Even if Guerrero stayed the full seven years, another big contract could still be out there for him. Two first basemen heading into their age-32 seasons have done very well on the market in recent years: Freddie Freeman got $162 million over six years from the Los Angeles Dodgers and Paul Goldschmidt $130 million over five years from the St. Louis Cardinals.
A similar mid-term model is much harder to envision for Bichette, complicated by the guarantee already in place and mega-contracts recently signed by shortstops, Bogaerts included. Being a year older than Guerrero, an opt-out after three years would leave him re-entering the market at 31, an age that has impacted some free agencies.
For those reasons, it feels like for now the Blue Jays would have to either buy out his entire career or settle for the three years they already have and see what happens when free agency arrives.
More is preferable to less with both players, especially given that the Blue Jays expect to have a fully renovated Rogers Centre in time for the 2024 season they’ll want to leverage.
They’re already spending to levels that could support those types of contracts, with FanGraphs’ RosterResource page, estimating their luxury-tax payroll, which factors in 40-man roster spending, player benefits, etc., for 2023 at $250.5 million.
That’s not only past the first CBT threshold of $233 million but also approaching the second of$253 million. For a first-time payor like the Blue Jays, any overage above the first line is taxed at 20 per cent, and anything above the second mark charged at 32 per cent.
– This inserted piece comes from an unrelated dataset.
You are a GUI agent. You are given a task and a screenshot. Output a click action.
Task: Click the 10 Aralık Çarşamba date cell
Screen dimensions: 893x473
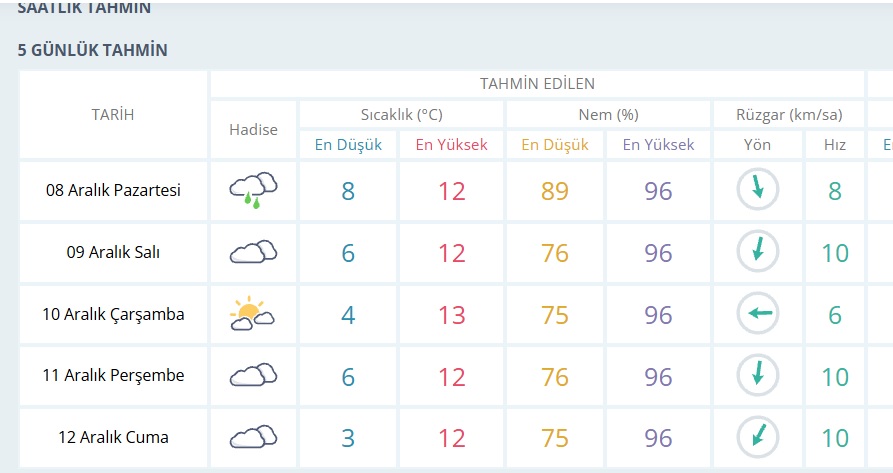(113, 314)
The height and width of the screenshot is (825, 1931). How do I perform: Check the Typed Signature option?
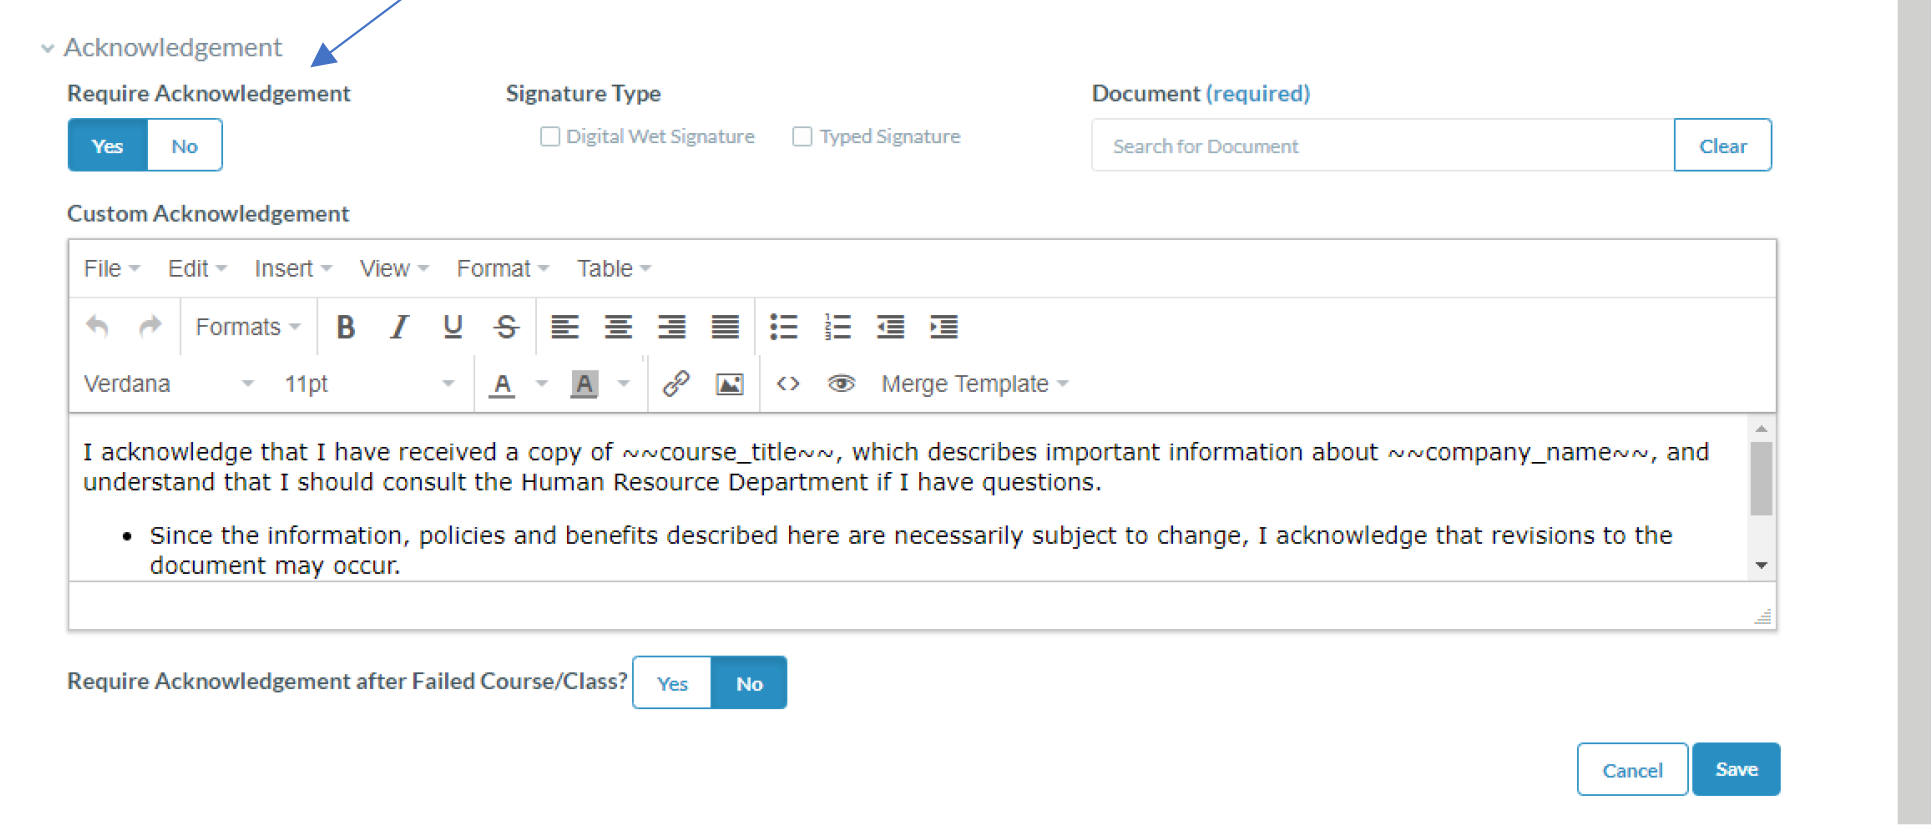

The Blue Jays are intaking more money from central revenue sources like national TV contracts and are in the market for a jersey-patch sponsor, “but the primary driver of increased revenue will be from the premium spaces created in Phase 2 of the renovation project,” said Shapiro, who added that “our revenues throughout all of the major sources are growing.”
Shapiro again credited “an unprecedented level of support from ownership” at Rogers Communications Inc., which also owns this website, for keeping the club’s plan on track through the pandemic interruptions.
“The market is an incredible market,” he said. “The growth potential and the business is there if the team can build a sustainable winner.”
Shoehorning the second phase of the renovation into a five-month period will be the primary off-field challenge in the months ahead, according to Shapiro. While a third or fourth phase of renovation down the road is possible, once the next stage is completed the team will have to “pull back and spend time and energy to think about, OK, now that we've addressed the mid-term needs of the stadium, what does the long-term look like?”
“That's going to take more than me, (that’s) a few people spending a couple of years exploring what the alternatives are and do you continue to renovate Rogers Centre, do you undertake a much larger renovation of Rogers Centre or do you build a new stadium where Rogers Centre is located, or do you build a new stadium somewhere else?” said Shapiro. “Researching all those things. I'm talking about 15 years from now, but someone has to spend the time thinking about that. That's going to be an important lever for the team. Other than that, it will be just continuing to ensure that we never get too stagnant and we're continuing to challenge ourselves to grow, develop and improve on a daily basis and elevate what we have in place. But it will be much easier to do from that place than it is to build.”
The same applies to the current competitive window, completely wide open and beginning to shut at the same time.